* DESCRIPTION OF THE TASK *
Return, word for word, the lines of the listing below from the one with "Given: Click the 积分 column header" through the one with "Task: Sign up with the LinkedIn icon", and no other lines.

(Beginning of RECORD EXTRACTS)

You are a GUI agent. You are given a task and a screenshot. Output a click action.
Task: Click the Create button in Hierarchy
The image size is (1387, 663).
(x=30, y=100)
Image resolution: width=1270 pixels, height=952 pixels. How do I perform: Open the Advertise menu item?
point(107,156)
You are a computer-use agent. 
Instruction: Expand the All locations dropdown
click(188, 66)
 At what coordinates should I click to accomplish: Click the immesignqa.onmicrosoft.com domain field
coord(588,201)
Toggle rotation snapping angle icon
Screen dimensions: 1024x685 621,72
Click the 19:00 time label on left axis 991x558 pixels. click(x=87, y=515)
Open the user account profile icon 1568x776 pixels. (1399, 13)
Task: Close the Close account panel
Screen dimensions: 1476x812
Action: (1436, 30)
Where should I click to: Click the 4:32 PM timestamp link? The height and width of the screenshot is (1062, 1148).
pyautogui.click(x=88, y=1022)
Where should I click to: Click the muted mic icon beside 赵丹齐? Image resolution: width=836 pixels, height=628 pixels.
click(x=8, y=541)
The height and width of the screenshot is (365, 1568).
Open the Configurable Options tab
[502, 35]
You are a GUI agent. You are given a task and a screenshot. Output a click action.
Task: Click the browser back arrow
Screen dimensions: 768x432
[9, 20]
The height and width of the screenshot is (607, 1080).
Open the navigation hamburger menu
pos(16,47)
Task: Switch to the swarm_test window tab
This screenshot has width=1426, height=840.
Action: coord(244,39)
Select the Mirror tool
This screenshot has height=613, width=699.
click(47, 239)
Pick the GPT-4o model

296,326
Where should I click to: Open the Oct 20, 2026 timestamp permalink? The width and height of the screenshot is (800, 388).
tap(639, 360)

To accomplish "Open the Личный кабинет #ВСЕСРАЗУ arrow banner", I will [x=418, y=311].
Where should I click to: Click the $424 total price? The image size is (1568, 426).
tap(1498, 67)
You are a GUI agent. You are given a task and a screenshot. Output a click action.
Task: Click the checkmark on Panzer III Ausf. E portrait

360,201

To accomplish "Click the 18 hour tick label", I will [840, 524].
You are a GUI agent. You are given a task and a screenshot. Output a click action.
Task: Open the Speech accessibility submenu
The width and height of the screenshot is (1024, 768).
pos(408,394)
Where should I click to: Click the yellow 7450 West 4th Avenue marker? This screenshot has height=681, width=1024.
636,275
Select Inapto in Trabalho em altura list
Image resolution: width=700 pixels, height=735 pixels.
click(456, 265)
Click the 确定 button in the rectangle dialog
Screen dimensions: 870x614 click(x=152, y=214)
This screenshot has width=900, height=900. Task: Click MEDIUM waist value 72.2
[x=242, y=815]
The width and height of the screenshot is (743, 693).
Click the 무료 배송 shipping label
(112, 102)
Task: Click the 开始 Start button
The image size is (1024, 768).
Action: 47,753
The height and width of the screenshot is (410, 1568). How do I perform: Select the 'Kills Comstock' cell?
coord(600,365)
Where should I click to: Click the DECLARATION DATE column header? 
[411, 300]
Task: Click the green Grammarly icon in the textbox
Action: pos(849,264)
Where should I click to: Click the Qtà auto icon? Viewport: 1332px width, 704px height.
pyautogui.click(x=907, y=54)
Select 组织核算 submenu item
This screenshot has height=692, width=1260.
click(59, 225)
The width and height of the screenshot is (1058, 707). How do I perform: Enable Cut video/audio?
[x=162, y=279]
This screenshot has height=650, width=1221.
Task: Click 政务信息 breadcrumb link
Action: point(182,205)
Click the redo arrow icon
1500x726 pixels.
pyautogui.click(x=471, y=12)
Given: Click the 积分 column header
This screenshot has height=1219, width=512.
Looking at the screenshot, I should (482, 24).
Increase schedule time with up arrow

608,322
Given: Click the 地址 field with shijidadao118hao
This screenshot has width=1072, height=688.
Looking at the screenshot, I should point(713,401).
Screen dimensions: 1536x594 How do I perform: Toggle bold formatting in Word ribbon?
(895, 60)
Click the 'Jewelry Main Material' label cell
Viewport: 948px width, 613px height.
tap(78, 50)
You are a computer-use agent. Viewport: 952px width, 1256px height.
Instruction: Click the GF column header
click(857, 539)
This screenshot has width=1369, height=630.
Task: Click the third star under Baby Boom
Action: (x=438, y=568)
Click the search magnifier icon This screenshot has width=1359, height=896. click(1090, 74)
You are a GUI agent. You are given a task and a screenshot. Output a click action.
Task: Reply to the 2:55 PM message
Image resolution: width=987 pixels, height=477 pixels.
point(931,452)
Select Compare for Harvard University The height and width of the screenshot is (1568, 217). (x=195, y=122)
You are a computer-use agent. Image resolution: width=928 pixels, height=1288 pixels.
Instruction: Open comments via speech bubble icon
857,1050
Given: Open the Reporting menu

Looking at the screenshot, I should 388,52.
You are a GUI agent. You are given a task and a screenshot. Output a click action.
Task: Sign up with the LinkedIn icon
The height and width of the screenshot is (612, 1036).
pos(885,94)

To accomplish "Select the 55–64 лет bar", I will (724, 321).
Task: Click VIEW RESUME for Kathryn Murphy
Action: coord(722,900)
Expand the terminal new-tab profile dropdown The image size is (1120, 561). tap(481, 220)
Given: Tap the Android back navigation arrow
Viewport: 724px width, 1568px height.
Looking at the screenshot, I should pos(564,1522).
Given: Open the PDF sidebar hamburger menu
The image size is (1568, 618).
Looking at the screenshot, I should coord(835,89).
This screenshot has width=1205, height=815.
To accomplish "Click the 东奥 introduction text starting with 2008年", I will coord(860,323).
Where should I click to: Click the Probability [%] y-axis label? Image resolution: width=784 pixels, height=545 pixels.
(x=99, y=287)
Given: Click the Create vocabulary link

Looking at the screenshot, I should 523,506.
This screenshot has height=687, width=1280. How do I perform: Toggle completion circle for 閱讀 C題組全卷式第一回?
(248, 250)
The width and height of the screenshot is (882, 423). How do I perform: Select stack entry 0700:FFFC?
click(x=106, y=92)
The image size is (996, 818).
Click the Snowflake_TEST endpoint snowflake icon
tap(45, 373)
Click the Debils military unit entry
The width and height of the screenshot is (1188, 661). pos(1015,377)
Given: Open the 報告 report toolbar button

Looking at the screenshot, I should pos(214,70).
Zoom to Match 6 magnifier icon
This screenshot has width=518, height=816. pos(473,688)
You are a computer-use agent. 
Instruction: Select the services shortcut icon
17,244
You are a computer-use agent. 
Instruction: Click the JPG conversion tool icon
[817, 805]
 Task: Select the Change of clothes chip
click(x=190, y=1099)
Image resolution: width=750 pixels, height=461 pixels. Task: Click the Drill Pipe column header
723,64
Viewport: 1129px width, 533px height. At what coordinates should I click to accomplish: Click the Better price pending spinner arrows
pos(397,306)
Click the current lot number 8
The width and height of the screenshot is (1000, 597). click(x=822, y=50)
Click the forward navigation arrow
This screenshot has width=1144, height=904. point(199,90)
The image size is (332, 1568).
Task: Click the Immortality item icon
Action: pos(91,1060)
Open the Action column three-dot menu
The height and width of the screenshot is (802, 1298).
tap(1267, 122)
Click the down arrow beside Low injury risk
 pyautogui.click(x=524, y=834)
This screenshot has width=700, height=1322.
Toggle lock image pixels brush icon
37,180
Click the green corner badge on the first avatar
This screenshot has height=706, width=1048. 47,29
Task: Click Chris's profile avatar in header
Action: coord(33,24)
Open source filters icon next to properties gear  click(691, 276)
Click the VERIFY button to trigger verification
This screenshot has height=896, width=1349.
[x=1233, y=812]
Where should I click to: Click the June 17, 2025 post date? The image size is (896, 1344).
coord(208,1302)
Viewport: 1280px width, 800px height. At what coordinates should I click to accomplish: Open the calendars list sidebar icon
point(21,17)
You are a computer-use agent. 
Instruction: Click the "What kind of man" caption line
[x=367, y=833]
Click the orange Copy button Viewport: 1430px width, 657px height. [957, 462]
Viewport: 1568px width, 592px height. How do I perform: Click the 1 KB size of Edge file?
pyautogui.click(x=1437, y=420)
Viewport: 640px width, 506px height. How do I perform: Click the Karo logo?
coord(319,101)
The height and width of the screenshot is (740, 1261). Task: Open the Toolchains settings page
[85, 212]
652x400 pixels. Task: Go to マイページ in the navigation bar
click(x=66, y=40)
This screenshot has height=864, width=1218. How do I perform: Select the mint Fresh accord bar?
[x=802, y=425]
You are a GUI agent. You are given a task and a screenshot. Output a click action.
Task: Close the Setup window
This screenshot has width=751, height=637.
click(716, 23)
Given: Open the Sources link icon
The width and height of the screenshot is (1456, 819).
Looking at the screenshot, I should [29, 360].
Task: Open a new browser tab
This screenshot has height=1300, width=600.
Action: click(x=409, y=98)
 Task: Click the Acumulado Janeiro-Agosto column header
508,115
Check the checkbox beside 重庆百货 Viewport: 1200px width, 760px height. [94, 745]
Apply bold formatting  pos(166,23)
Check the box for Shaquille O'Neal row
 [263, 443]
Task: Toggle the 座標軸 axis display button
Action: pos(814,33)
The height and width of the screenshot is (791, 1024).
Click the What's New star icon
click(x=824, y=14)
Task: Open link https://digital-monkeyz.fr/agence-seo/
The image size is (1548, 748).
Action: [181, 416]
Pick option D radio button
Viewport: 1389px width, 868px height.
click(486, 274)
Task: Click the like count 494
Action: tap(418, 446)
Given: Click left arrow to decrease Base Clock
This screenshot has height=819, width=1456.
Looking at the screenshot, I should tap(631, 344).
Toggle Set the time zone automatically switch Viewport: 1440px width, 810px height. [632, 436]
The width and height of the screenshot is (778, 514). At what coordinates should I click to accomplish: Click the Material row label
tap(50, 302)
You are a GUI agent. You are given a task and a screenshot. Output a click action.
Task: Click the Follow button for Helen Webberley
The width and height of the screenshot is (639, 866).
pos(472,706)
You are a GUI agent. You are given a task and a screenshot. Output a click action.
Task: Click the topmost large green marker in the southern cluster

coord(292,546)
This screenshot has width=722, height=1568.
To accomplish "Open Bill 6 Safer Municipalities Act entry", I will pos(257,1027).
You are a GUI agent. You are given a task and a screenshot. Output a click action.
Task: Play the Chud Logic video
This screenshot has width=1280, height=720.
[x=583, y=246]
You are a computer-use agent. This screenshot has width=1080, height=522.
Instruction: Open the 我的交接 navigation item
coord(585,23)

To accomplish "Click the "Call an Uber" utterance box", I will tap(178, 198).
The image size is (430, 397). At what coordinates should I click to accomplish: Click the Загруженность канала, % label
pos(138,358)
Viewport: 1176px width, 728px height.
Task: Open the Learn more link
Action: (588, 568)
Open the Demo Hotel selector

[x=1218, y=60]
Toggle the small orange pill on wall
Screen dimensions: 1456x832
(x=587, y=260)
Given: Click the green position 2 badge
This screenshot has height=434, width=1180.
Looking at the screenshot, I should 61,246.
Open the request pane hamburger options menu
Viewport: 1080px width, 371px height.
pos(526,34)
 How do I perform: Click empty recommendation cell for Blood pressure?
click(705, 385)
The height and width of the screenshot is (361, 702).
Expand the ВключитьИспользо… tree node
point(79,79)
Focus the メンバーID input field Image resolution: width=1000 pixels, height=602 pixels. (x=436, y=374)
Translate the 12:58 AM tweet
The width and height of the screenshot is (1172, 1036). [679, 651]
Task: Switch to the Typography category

(End of RECORD EXTRACTS)

* RESULT FOR THIS TASK *
Given: Click the 积分 column header
This screenshot has height=1219, width=512.
Looking at the screenshot, I should (482, 24).
Increase schedule time with up arrow

608,322
Given: Click the 地址 field with shijidadao118hao
This screenshot has width=1072, height=688.
Looking at the screenshot, I should point(713,401).
Screen dimensions: 1536x594 How do I perform: Toggle bold formatting in Word ribbon?
(895, 60)
Click the 'Jewelry Main Material' label cell
Viewport: 948px width, 613px height.
tap(78, 50)
You are a computer-use agent. Viewport: 952px width, 1256px height.
Instruction: Click the GF column header
click(857, 539)
This screenshot has width=1369, height=630.
Task: Click the third star under Baby Boom
Action: (x=438, y=568)
Click the search magnifier icon This screenshot has width=1359, height=896. click(1090, 74)
You are a GUI agent. You are given a task and a screenshot. Output a click action.
Task: Reply to the 2:55 PM message
Image resolution: width=987 pixels, height=477 pixels.
point(931,452)
Select Compare for Harvard University The height and width of the screenshot is (1568, 217). (x=195, y=122)
You are a computer-use agent. Image resolution: width=928 pixels, height=1288 pixels.
Instruction: Open comments via speech bubble icon
857,1050
Given: Open the Reporting menu

Looking at the screenshot, I should 388,52.
You are a GUI agent. You are given a task and a screenshot. Output a click action.
Task: Sign up with the LinkedIn icon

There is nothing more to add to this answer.